Lexus and GMC are Top-Ranked Brands for Customer Satisfaction with Dealer Service
The CSI Study measures customer satisfaction among vehicle owners who visit a dealership service department for maintenance or repair work during the first 3 years of ownership. Satisfaction is examined across five measures, listed in order of importance: service quality; service initiation; service advisor; service facility; and vehicle pick-up. Survey responses received from 91,000 owners and lessees of 2008 to 2012 model-year vehicles were included in the study.
The 2013 CSI Study finds that manufacturer and dealer investments in improving the customer service experience are producing more highly satisfied and loyal service customers. "Dealers have made significant investments in key customer touch points--people, improved processes, and customer waiting areas--which are having a profoundly positive impact on their customers," said Chris Sutton, senior director at J.D. Power and Associates. "Dealerships are placing more emphasis on the service advisor's role, which is essential to effectively handling service customers."
In the 2013 CSI Study, customer satisfaction with service at a dealership increases 10 points to 797 (on a 1,000-point scale) from 787 in 2012. Moreover, dealer service facilities have expanded their lead in overall satisfaction, compared with independent service facilities, by 6 points, to a 44-point gap, despite service customers spending an average of $44 at independent facilities, compared with $118 at dealer service facilities.
According to the study, 77% of customer visits to dealer service departments during the first 3 years of ownership are for vehicle maintenance, an increase from 72% last year and 63% in 2011. This shift in the proportion of maintenance work to repair work is one of the contributing factors to the increase in overall satisfaction.
"The service mix continues to shift to maintenance and away from repairs, which is a testament to the improvement in vehicle quality and dependability," said Sutton. "Owner satisfaction is generally higher for maintenance than for repairs for several reasons, primarily because maintenance tends to be less expensive and time-consuming and can be scheduled and completed at the owner's convenience."

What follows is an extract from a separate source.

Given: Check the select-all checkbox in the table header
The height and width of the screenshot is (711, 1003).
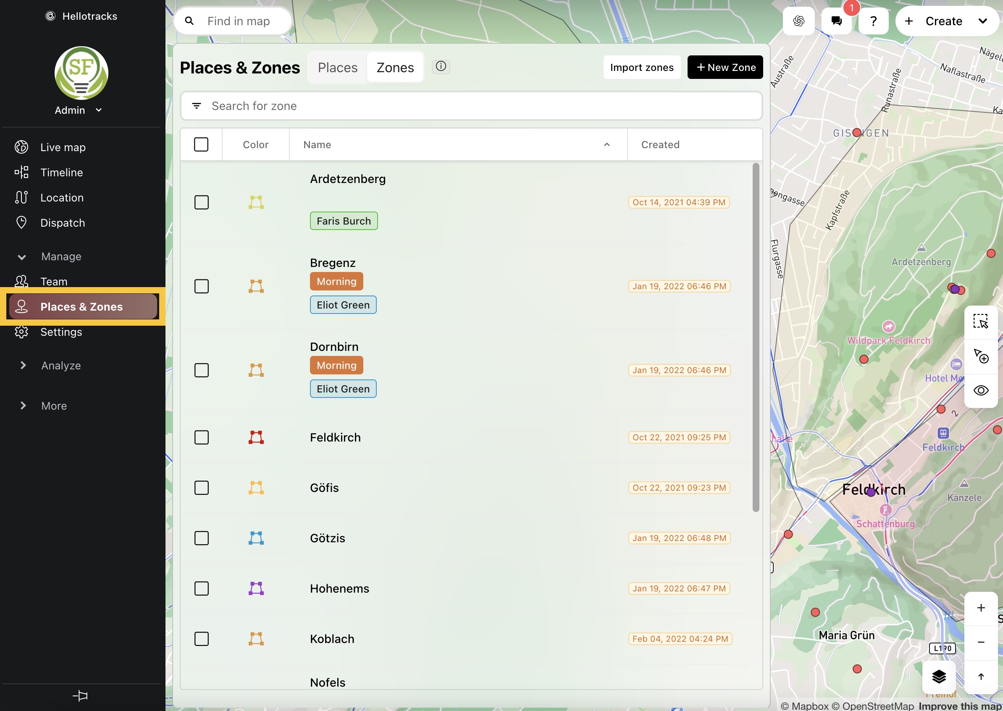Looking at the screenshot, I should click(x=201, y=144).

Analysis from the CSI Study shows that there is a direct correlation between service satisfaction and loyalty, with 79% of vehicle owners indicating that they "definitely will" return to their dealership for maintenance and repairs during the vehicle's warranty period. However, loyalty decreases after the vehicle warranty expires, with 64% of vehicle owners indicating they "definitely will" bring their vehicle back to the dealership for maintenance and repairs after the warranty expires.
Among vehicle owners who say they are "delighted" (satisfaction score of 901 or better) with their dealer service experience, loyalty rates increase substantially, and 59% of "delighted" owners also say they will purchase or lease their next vehicle from the same brand.
"The service experience has a profound impact on vehicle owners, not just on where they take their vehicle the next time they need maintenance or repairs, but also on their next vehicle purchase," said Sutton. "Dealers know this, and most are taking the appropriate steps to ensure their customers have the best experience possible."
To improve satisfaction with dealer service, J.D. Power recommends that, whenever possible, vehicle owners schedule their dealer service appointment in advance. If the vehicle must remain at the dealership for maintenance or repair, owners should ask the service advisor for a loaner vehicle. Many dealerships offer such vehicles for use by service customers, so do not be afraid to ask.